Vocal is the central part of a song in popular music and thus the music composition and production are highly correlated with the quality of singing voice. This topic investigates cross-domain audio embedding space between vocal and mixed audio using deep neural networks to application to vocal-oriented music information retrieval tasks such as vocal retreival, vocal tagging, and artist classification.

Singer identification space from the mono-to-mix-cross embedding space. The label numbers are singer IDs. The colors on the left column refers to monophonic vocal tracks and the right column refers to mixed tracks.

Related Publications

Learning a Cross-Domain Embedding Space of Vocal and Mixed audio with a Structure-Preserving Triplet Loss
Keunhyoung Kim, Jongpil Lee, Sangeun Kum, and Juhan Nam
Proceedings of the 22nd International Society for Music Information Retrieval Conference (ISMIR), 2021 [paper] [website]
Learning a Joint Embedding Space of Monophonic and Mixed Music Signals for Singing Voice
Kyungyun Lee and Juhan Nam
Proceedings of the 20th International Society for Music Information Retrieval Conference (ISMIR), 2019 [paper] [website] [code]
A Hybrid of Deep Audio Feature and i-vector for Artist Recognition
Jiyoung Park, Donghyun Kim, Jongpil Lee, Sangeun Kum, and Juhan Nam
Joint Workshop on Machine Learning for Music, International Conference on Machine Learning (ICML), 2018 [paper]
Revisiting Singing Voice Detection: a Quantitative Review and the Future Outlook
Kyungyun Lee, Keunwoo Choi, and Juhan Nam
Proceedings of the 19th International Society for Music Information Retrieval Conference (ISMIR), 2018 [paper] [code]

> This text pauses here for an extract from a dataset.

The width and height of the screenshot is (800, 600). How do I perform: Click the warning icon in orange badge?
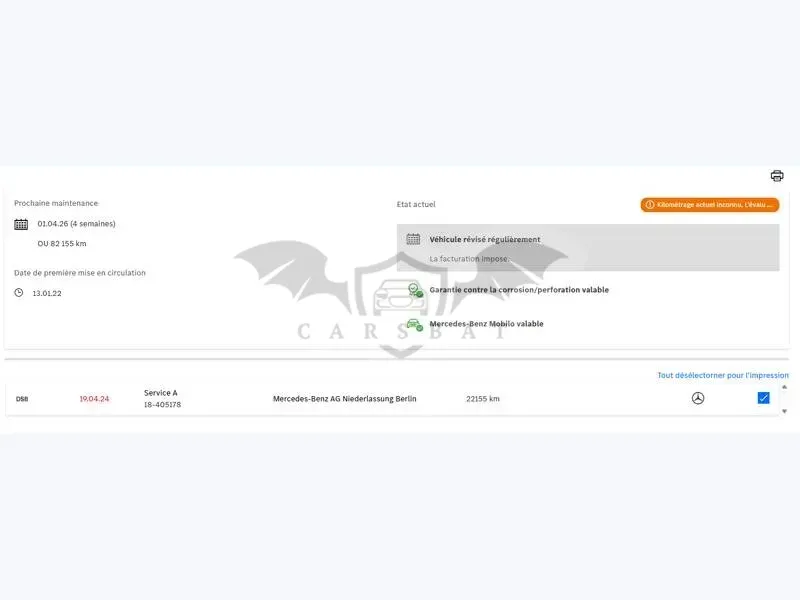click(649, 205)
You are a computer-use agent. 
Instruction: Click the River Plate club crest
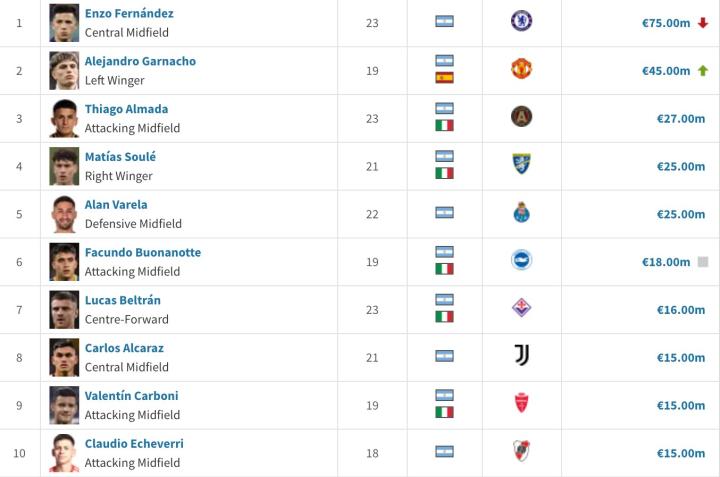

Semantic Tagging of Pop Music Vocals

This topic addresses the qualitative analysis of singing voice as a music auto-tagging task that annotates songs with a set of tag words. Defining a vocabulary that describes timbre and singing styles focusing on K-pop vocalists and collecing human annotations for individual tracks, we conducted statistical analysis to understand the global and temporal characteristics of the tag words. Also, we built a music tagging model that automatically predicts the voice-specific tags from popular music recordings.

Related Publications

Semantic Tagging of Singing Voices in Popular Music Recordings
Keunhyoung Luke Kim, Jongpil Lee, Sangeun Kum, Chae Lin Park, and Juhan Nam
IEEE/ACM Transactions on Audio, Speech and Language Processing, 2020 [paper] [website/dataset]
Building K-POP Singing Voice Tag Dataset: A Progress Report
KeunHyoung Luke Kim, Sangeun Kum, Chae Lin Park, Jongpil Lee, Jiyoung Park, and Juhan Nam
Late Breaking Demo in the 18th International Society for Musical Information Retrieval Conference (ISMIR), 2017 [paper]